__DOCUMENT SEGMENT__
Remember that time you had a barely noticeable pimple that you tried to “fix,” leaving your face looking worse? The way people handle anxiety reminds me of attacking a minor blemish to the point that you have a scar. I don’t want to minimize—it’s so frustrating to feel like you want to relax and can’t calm down. Yet, there are so many ways we make ourselves much worse. If you notice that worry is stalking you, you’re not alone—millennials’ biggest mental health complaint is anxiety. The good news is that if you truly have panic disorder, your life isn’t over. While you may think you belong in the E.R., the problem is so treatable that cognitive behavioral therapy frees 80% of people from symptoms in as little as 8 sessions. If you have other forms of anxiety, evidence-based therapies that teach you mindfulness, acceptance, and ways to approach your fears will empower you (studies have found these therapies work as well as medications) and won’t entail investing years lying on a therapist’s couch.
What’s A Panic Attack?

__ENTRIES SHOWN__
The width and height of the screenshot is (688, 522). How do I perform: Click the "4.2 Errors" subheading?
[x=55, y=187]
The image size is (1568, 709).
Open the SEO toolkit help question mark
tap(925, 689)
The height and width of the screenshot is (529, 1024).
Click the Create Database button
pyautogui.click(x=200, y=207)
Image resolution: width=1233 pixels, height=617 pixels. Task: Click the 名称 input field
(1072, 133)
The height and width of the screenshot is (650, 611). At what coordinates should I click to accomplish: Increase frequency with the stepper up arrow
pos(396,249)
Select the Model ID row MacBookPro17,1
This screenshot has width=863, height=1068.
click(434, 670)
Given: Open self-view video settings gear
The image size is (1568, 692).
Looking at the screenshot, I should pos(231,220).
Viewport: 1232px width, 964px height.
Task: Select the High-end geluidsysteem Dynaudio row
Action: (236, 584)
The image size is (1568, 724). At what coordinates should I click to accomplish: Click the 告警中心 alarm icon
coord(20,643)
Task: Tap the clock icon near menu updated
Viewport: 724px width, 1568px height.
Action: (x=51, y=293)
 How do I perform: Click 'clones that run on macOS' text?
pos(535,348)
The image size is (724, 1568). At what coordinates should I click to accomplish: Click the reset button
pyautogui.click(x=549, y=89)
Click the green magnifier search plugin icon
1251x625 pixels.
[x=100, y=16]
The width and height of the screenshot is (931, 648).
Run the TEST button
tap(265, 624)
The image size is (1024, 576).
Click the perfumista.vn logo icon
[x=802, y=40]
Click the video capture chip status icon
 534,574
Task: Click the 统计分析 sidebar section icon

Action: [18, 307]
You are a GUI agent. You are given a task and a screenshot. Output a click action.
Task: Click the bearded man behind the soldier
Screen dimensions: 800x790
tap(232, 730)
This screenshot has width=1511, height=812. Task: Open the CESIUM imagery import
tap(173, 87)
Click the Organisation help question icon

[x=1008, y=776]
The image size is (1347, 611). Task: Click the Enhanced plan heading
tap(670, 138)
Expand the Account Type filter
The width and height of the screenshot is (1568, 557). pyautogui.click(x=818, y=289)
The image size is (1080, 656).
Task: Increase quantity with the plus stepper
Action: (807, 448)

__PROBLEM 1__
Translate this sentence from the anxiety passage into Spanish: "Yet, there are so many ways we make ourselves much worse."
__PROBLEM 2__
Answer these questions using the anxiety passage, one answer per line:
(a) What is millennials' biggest mental health complaint?
(b) What percentage of people does cognitive behavioral therapy free from panic disorder symptoms?
(c) According to studies, how do therapies that teach mindfulness, acceptance, and ways to approach fears compare with medications?
__PROBLEM 3__
Carry the anxiety passage forward from its last heading, "What's A Panic Attack?", writing the section that follows it.
The listing is separate material and is not part of the anxiety passage.

__WRITTEN REPLY 1__
Sin embargo, hay muchísimas maneras en que nos ponemos mucho peor.

__WRITTEN REPLY 2__
(a) Anxiety.
(b) 80%.
(c) They work as well as medications.

__WRITTEN REPLY 3__
If you’ve been freaking out for more than 30 minutes because you have so much to do you and you don’t even know where to start, you are—technically speaking—anxious. As panicky as you feel, by definition, a panic attack hits people out of nowhere and lasts less than 10 minutes. Some symptoms of panic include sweating, shortness of breath, nausea, and fear of either losing control dying. While anxiety can include physical symptoms, panic is briefly terrifying and your stress is about your physiology (e.g. I’m going to pass out), not issues in your life. Some people feel so nervous about being overwhelmed by panic that they develop agoraphobia and try to skip any situation that they can’t easily escape (e.g. subways or concerts).
What’s Anxiety?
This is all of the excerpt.